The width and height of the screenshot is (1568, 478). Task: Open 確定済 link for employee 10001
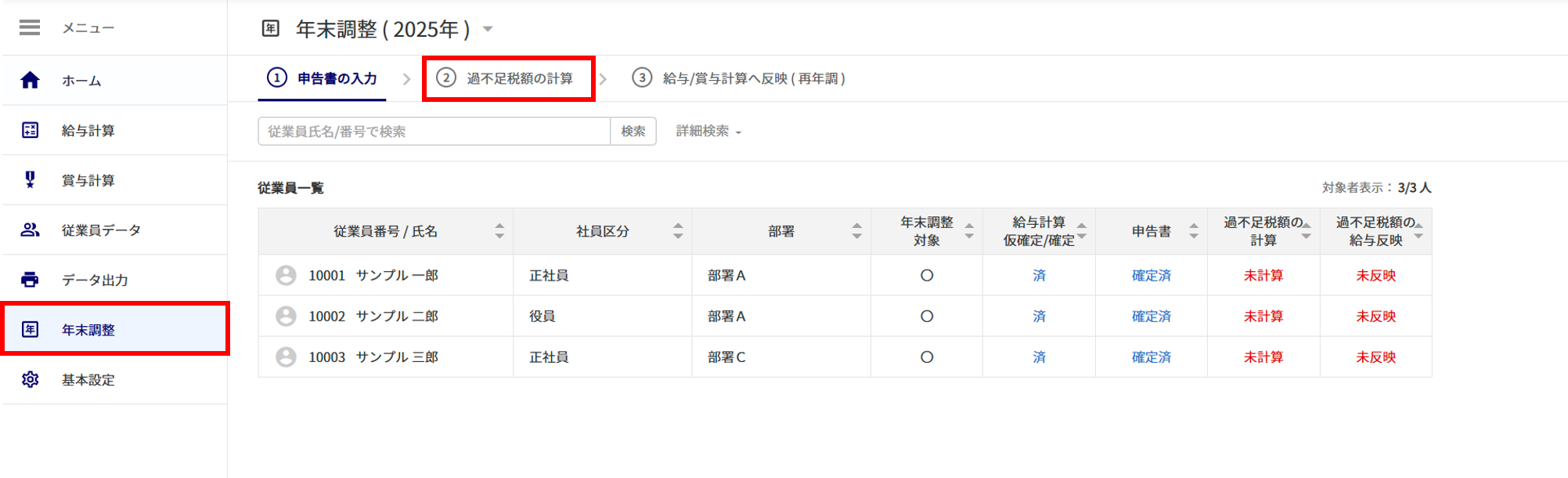pyautogui.click(x=1151, y=275)
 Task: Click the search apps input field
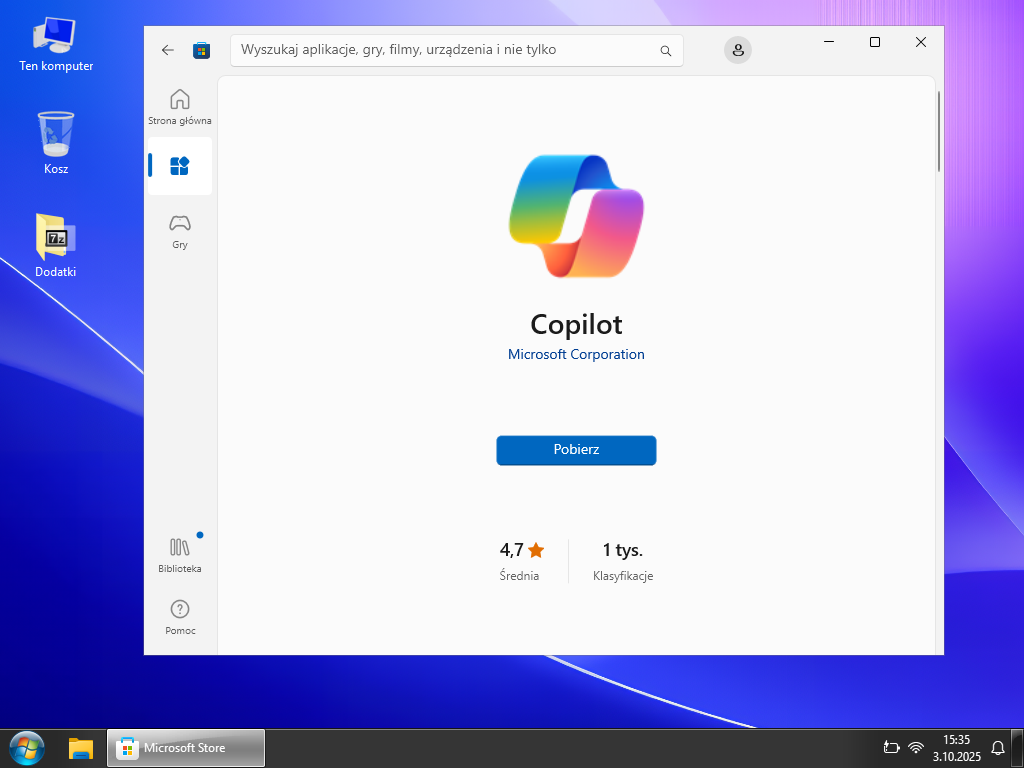point(445,50)
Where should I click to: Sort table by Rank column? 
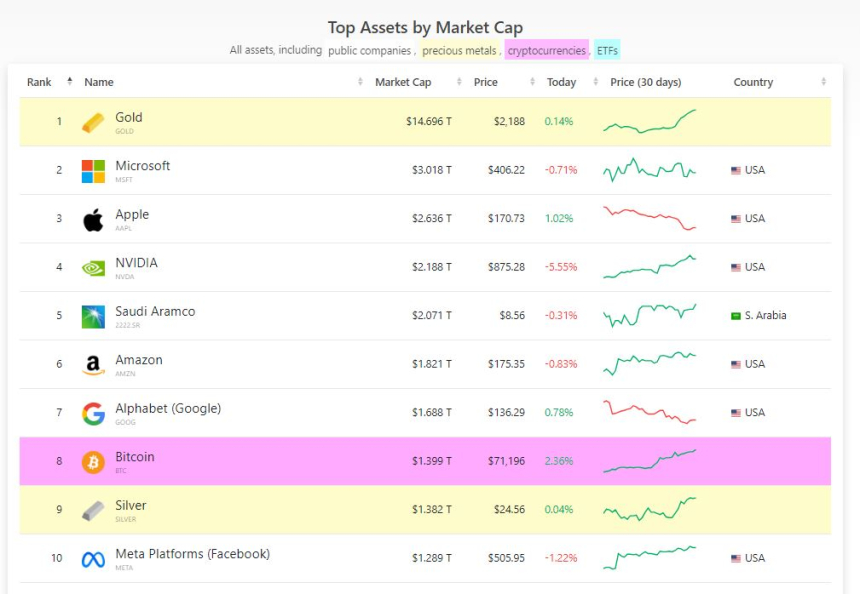[40, 82]
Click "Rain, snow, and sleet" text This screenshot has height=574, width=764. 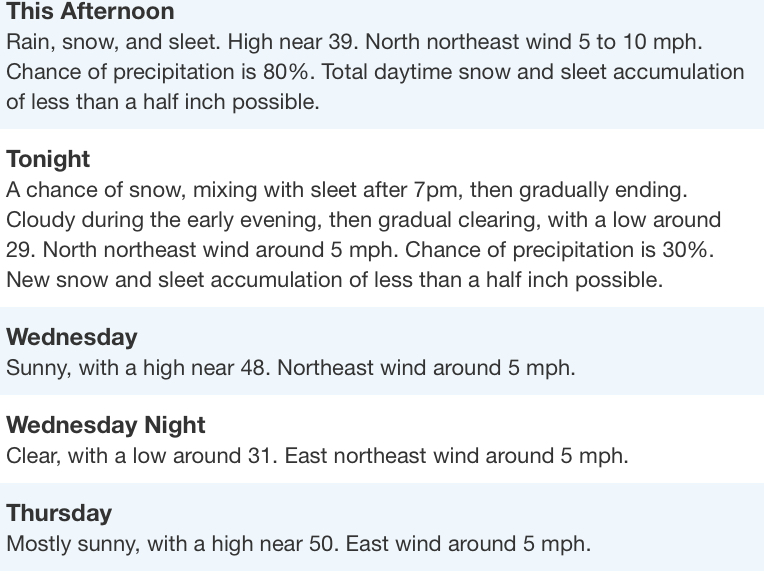pos(112,44)
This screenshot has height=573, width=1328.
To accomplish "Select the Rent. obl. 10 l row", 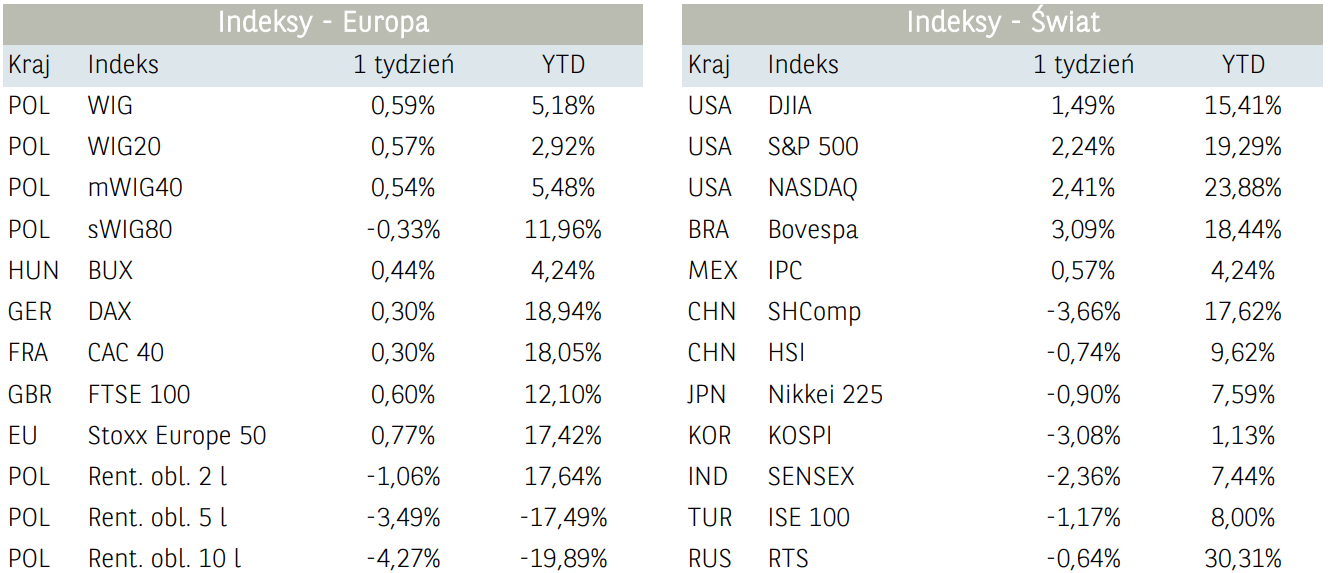I will (164, 559).
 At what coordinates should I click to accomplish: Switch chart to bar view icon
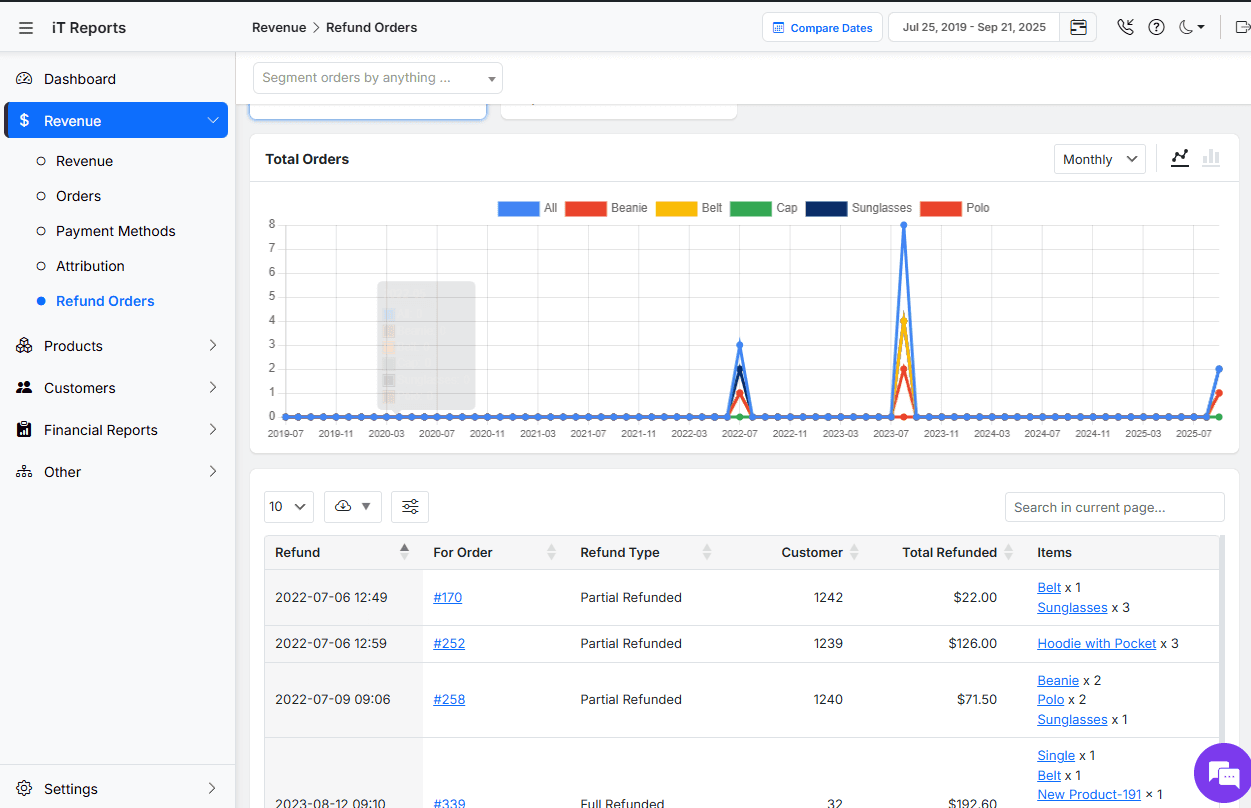[x=1211, y=158]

What you should do. Copy only the lines running from the one that holds "At what coordinates" through the last line of the data, and include both of those lines. Do not copy any pictures.

Your response.
 At what coordinates should I click to accomplish: Switch chart to bar view icon
[x=1211, y=158]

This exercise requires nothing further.